銀行の歴史とはそこそこ古い。ネイピア氏はスコットランド人なので、スコットランドを例に話している。
ネイピア氏は次のように続けている。
受付の奥には銀行の資産が積まれてある。資産とはつまり、ゴールドのことだ。
ゴールドは、金貨や金の延べ棒などの形だった。
銀行はまず、人々がそれ自体で価値を持つと信じていた現物資産を大量に店に置き、それで商売をするビジネスだった。
ゴールドを使った商売
まずゴールドを大量に保有した銀行は、それでどういう商売をしたのか。

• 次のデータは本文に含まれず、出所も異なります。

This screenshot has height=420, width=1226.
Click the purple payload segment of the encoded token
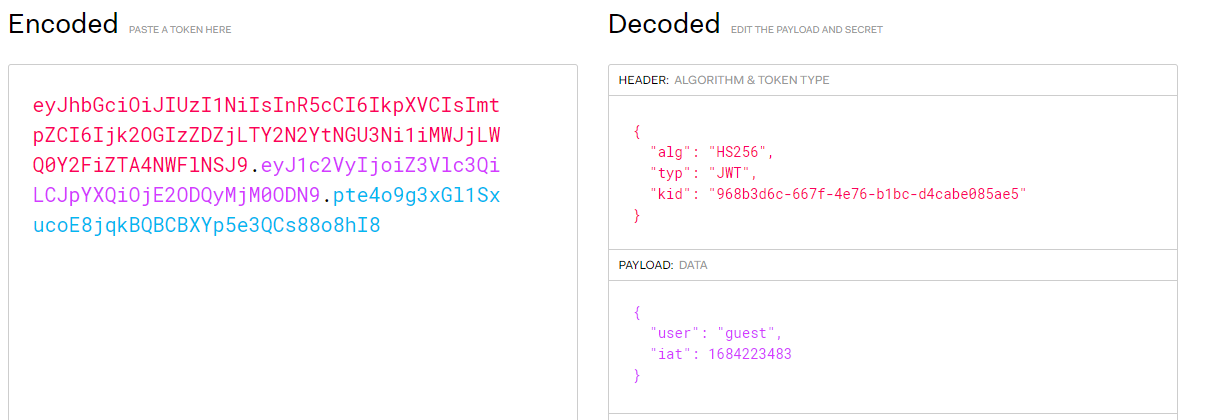tap(380, 165)
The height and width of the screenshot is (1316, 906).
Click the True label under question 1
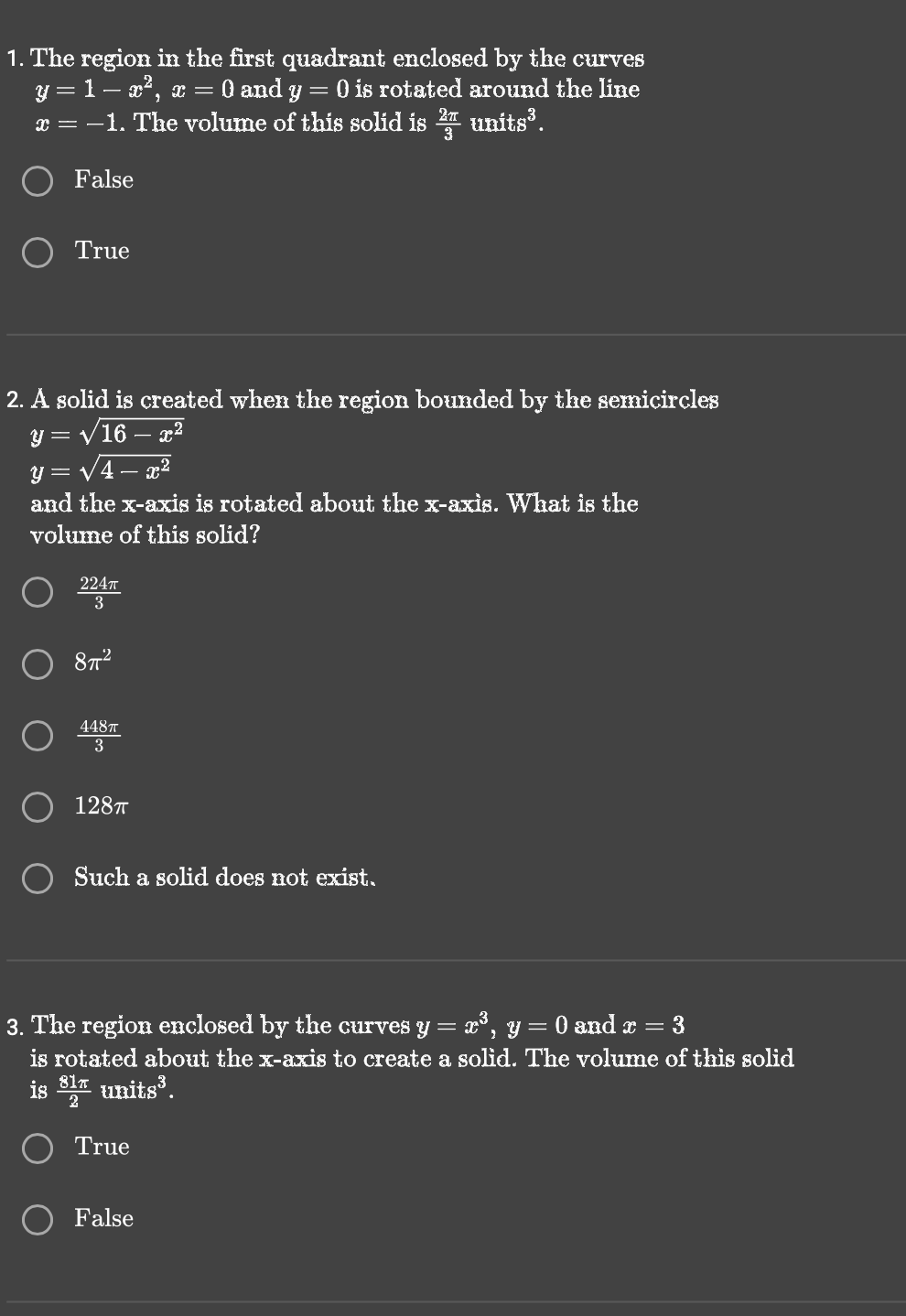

ネイピア氏は次のように述べている。
スコットランド銀行がゴールドを保有しているということは、街に居るすべての人が知っていた。
それからスコットランド銀行が行ったのは、お金を貸すということだ。銀行は預金を預かるビジネスから始まったのではなかった。スコットランド銀行は1710年まで、つまり設立から14年経つまで預金を1つも預かっていなかった。

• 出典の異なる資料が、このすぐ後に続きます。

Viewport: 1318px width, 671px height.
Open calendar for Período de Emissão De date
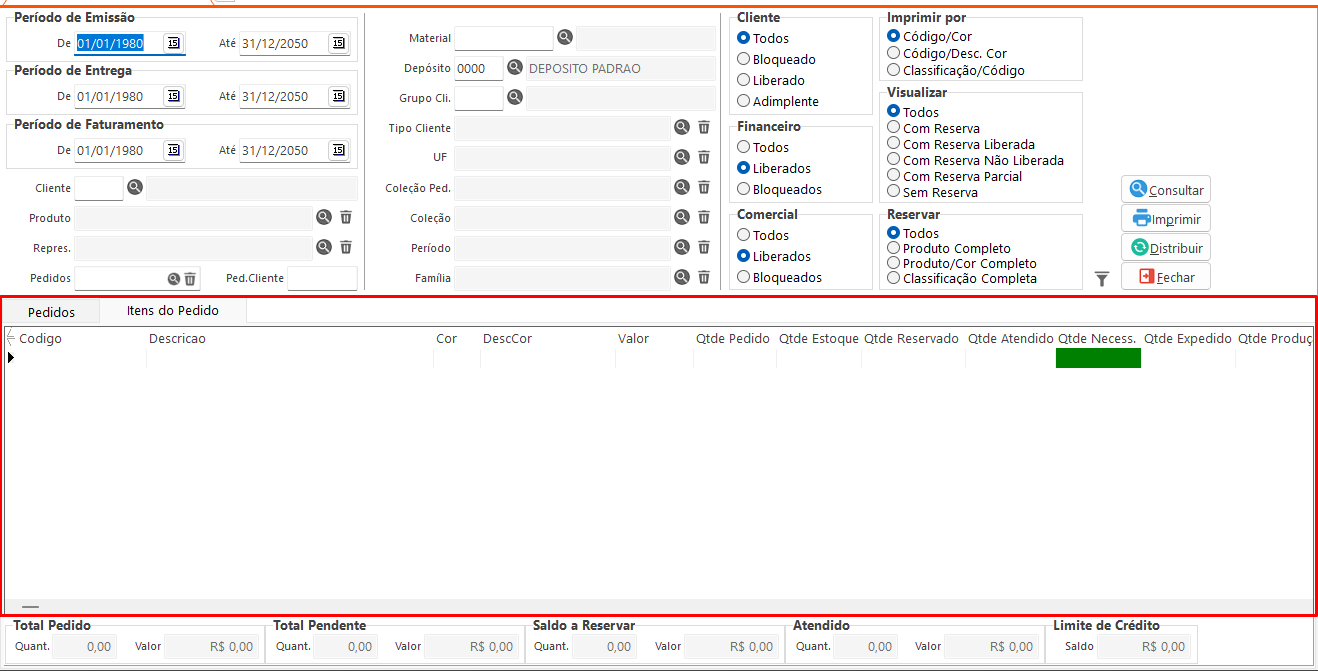173,43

銀行員とは、つまりは金貸しのことだった。銀行は今ではむしろ預金をする場所と考えられているが、銀行は元々は自分のお金を貸していた。
そしてお金とは、当時はつまり、ゴールドのことである。
ネイピア氏は次のように続ける。
ある日、誰かが店に来て「10ポンド貸してほしい」と言った。なので、スコットランド銀行は「これは10ポンド分のゴールドの預かり証です」と書いた紙をその人に渡した。もちろん金利は取った。

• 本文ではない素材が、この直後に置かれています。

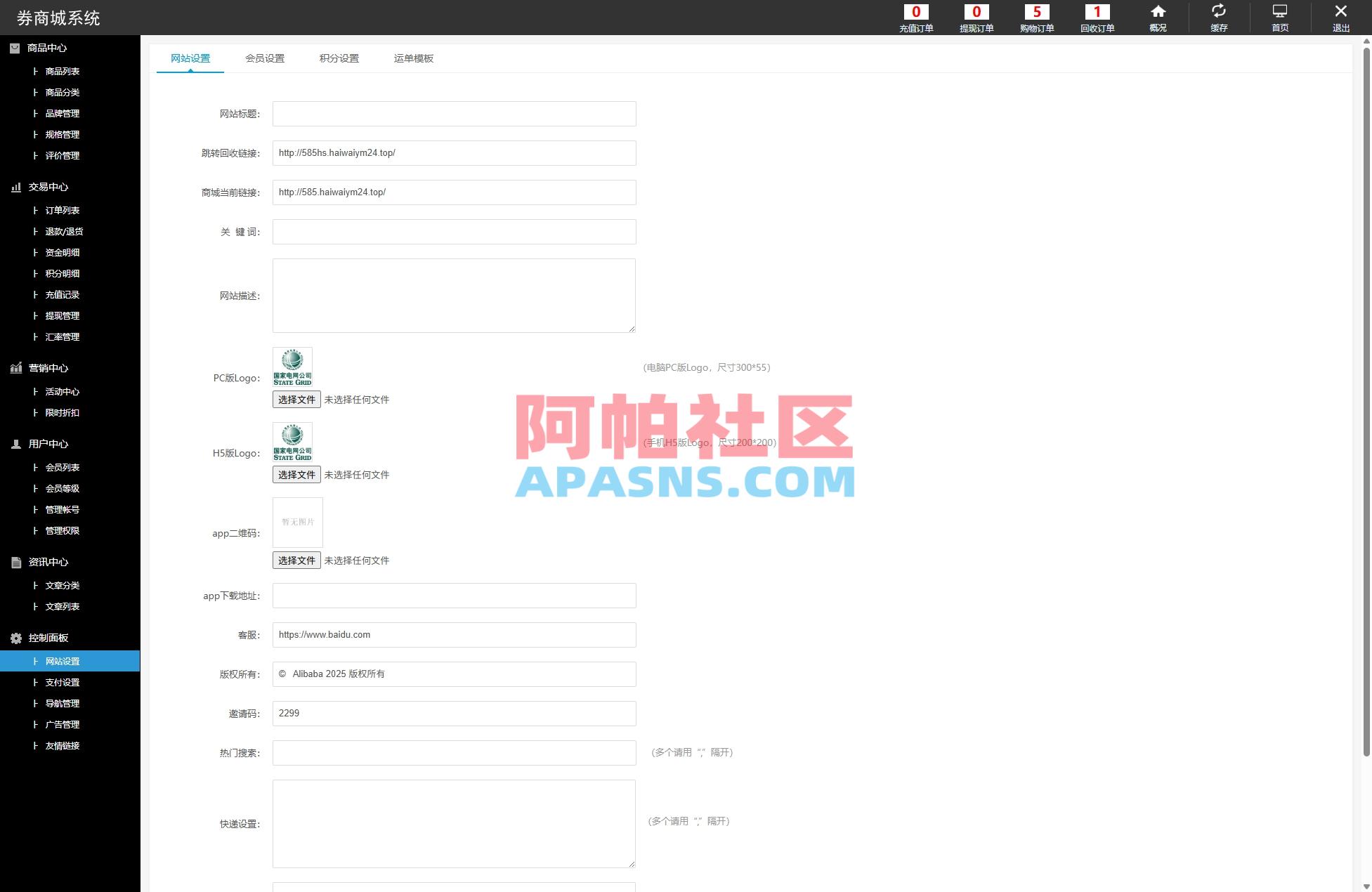Image resolution: width=1372 pixels, height=892 pixels.
Task: Open 购物订单 showing 5 orders
Action: click(1037, 18)
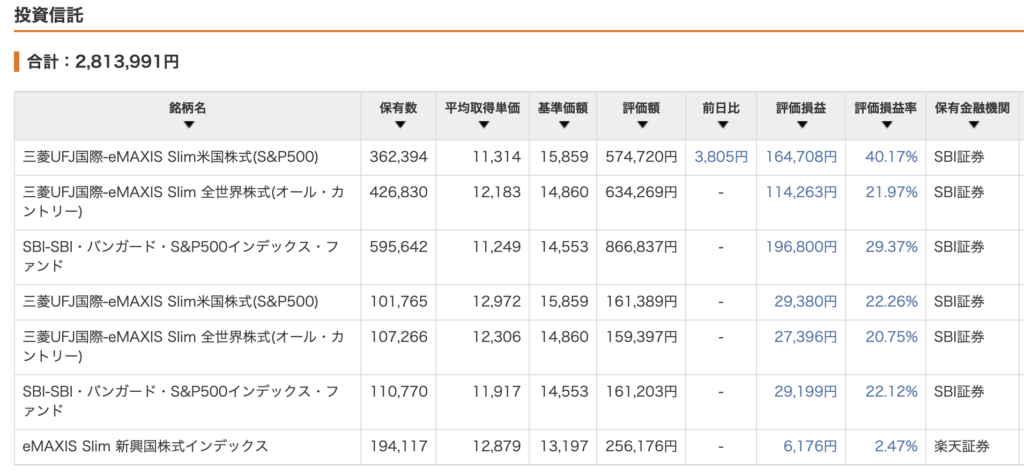Viewport: 1024px width, 476px height.
Task: Sort by 保有数 column arrow
Action: pos(400,125)
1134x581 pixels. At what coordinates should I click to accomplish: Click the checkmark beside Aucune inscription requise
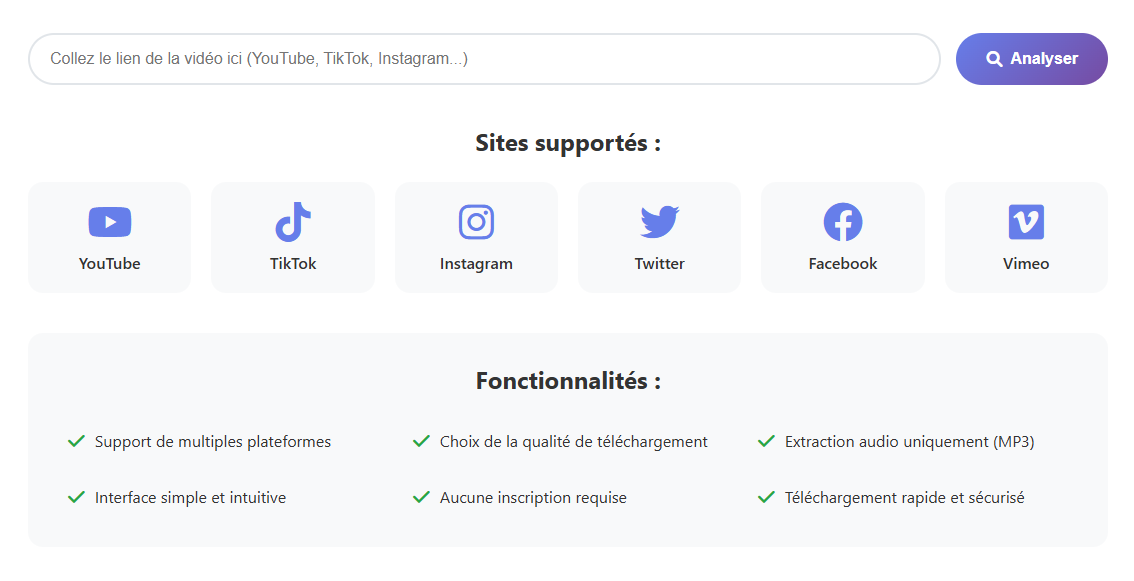pos(421,497)
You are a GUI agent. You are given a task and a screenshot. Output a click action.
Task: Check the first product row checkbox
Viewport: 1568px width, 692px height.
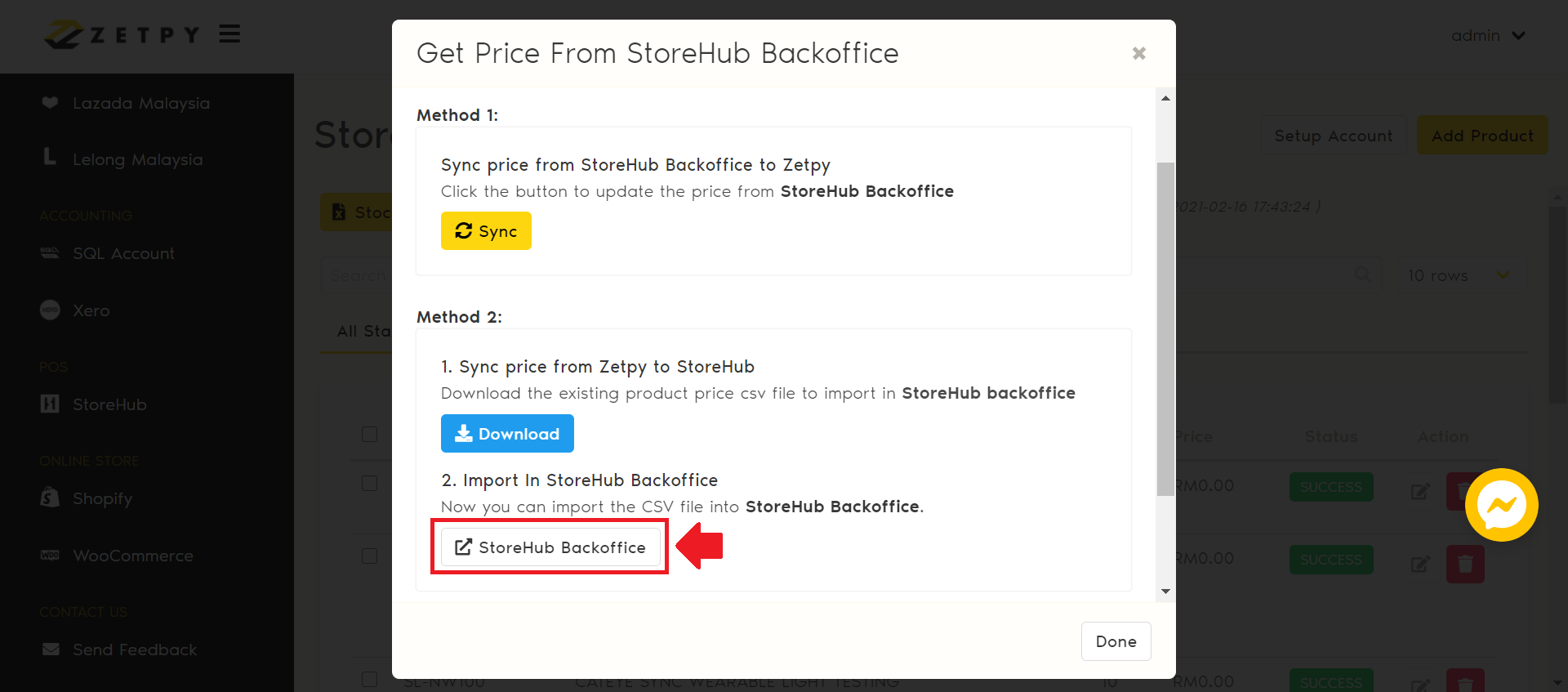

スコットランド銀行はゴールドを貸したわけだが、ゴールドは重いので現物をそのまま貸したわけではない。預かり証を発行して、それを銀行に持ち込めばゴールドを渡してくれるようにしたのだ。
その預かり証は他人に譲渡可能なので、それを他人に渡すことでものを買うこともできるという仕組みである。
当時、そうした預かり証でものを売買するということは一般的ではなかったわけだが、ネイピア氏は次のように続けている。
それを受け取った人はその紙を使って、10ポンドで馬と馬車を買おうとした。
その人は、その紙を受け取ってくれる相手を探さなければならないわけだが、スコットランド銀行がゴールドを持っていることは街中の人が知っていたので、銀行に行けばゴールドを受け取れる預かり証を人々はすぐに受け入れるようになった。
ゴールドなしで流通する紙幣
これが「まだゴールドの預かり証だった紙幣」がどのようにして出来たかである。だがネイピア氏は次のように続ける。
興味深いことが起こったのはその後だ。
重要なのは、ゴールドの預かり証が決済手段として受け入れられた後の話である。ネイピア氏は次のように続ける。
銀行は、実際には預かり証を銀行に持ってきてゴールドを取り出そうとする人がほとんどいないことに気づいた。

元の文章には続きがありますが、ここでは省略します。